Directions for this task:
Copy exactly the lines of the material below that run from the one containing "1384x779 pixels." through the one containing "Open the terminal profile dropdown chevron". Copy no other lines.

Data supplied:
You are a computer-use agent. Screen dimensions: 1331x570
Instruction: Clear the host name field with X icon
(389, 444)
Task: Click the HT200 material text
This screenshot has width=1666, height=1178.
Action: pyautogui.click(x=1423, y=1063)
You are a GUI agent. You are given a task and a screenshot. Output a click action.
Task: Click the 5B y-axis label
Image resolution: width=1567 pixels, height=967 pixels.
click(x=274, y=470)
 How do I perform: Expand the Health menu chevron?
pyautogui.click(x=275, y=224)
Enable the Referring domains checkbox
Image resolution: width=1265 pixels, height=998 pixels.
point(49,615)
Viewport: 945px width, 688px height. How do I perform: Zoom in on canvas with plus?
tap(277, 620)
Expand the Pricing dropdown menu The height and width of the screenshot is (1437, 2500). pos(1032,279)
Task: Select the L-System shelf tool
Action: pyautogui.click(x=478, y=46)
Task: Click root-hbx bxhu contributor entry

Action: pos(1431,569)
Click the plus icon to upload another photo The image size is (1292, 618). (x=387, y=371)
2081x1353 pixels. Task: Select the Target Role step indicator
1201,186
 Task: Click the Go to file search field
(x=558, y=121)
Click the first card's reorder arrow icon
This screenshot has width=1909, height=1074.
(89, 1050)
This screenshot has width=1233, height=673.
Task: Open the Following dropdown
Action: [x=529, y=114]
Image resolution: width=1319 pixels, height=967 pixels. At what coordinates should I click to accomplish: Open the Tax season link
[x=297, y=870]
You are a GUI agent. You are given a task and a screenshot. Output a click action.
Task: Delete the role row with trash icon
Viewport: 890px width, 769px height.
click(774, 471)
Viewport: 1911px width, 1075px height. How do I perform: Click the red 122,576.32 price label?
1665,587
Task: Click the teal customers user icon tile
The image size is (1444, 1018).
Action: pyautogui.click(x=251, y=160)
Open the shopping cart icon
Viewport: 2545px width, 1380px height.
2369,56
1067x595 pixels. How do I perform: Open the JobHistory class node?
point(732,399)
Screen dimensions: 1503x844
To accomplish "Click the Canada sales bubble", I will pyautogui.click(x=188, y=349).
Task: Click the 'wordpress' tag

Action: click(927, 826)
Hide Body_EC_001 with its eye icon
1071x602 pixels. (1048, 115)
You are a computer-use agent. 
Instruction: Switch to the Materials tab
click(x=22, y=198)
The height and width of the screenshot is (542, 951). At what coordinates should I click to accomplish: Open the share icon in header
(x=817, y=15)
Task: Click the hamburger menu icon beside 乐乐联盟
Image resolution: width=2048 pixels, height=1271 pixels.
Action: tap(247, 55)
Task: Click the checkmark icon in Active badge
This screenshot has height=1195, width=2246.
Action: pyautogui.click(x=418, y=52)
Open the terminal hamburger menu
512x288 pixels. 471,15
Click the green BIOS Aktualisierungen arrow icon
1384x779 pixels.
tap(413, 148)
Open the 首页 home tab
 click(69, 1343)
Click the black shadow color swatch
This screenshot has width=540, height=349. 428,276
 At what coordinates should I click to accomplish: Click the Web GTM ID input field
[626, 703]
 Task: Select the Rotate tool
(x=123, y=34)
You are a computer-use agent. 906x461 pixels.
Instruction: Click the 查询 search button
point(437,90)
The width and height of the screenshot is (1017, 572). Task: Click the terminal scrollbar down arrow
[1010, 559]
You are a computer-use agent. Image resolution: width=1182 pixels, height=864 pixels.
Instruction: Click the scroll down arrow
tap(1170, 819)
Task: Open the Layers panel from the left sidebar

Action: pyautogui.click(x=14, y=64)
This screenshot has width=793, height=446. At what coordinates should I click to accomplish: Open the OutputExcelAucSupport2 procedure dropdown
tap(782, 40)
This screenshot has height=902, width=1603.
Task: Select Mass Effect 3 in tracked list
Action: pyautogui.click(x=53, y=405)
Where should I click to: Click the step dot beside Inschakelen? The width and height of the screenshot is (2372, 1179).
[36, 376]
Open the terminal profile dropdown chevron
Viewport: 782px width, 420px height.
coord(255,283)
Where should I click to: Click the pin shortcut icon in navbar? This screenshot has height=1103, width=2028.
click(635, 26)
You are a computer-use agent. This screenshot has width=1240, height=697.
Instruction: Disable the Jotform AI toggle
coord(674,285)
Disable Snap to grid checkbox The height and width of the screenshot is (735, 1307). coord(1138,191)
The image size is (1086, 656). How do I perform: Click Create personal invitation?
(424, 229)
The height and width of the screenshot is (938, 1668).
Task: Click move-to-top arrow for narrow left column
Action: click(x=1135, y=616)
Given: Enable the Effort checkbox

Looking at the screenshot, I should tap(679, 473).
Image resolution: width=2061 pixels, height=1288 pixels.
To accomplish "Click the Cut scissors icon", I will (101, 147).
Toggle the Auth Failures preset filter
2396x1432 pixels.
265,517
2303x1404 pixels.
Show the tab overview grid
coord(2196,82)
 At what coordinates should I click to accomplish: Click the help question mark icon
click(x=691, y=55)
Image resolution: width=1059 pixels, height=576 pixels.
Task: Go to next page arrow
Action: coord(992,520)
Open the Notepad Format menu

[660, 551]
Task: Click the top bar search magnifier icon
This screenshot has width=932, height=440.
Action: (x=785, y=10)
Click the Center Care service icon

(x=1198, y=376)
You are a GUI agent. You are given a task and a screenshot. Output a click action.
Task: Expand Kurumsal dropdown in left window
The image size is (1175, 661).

Exercise output:
1384x779 pixels.
tap(413, 148)
Open the 首页 home tab
 click(69, 1343)
Click the black shadow color swatch
This screenshot has width=540, height=349. 428,276
 At what coordinates should I click to accomplish: Click the Web GTM ID input field
[626, 703]
 Task: Select the Rotate tool
(x=123, y=34)
You are a computer-use agent. 906x461 pixels.
Instruction: Click the 查询 search button
point(437,90)
The width and height of the screenshot is (1017, 572). Task: Click the terminal scrollbar down arrow
[1010, 559]
You are a computer-use agent. Image resolution: width=1182 pixels, height=864 pixels.
Instruction: Click the scroll down arrow
tap(1170, 819)
Task: Open the Layers panel from the left sidebar

Action: pyautogui.click(x=14, y=64)
This screenshot has width=793, height=446. At what coordinates should I click to accomplish: Open the OutputExcelAucSupport2 procedure dropdown
tap(782, 40)
This screenshot has height=902, width=1603.
Task: Select Mass Effect 3 in tracked list
Action: pyautogui.click(x=53, y=405)
Where should I click to: Click the step dot beside Inschakelen? The width and height of the screenshot is (2372, 1179).
[36, 376]
Open the terminal profile dropdown chevron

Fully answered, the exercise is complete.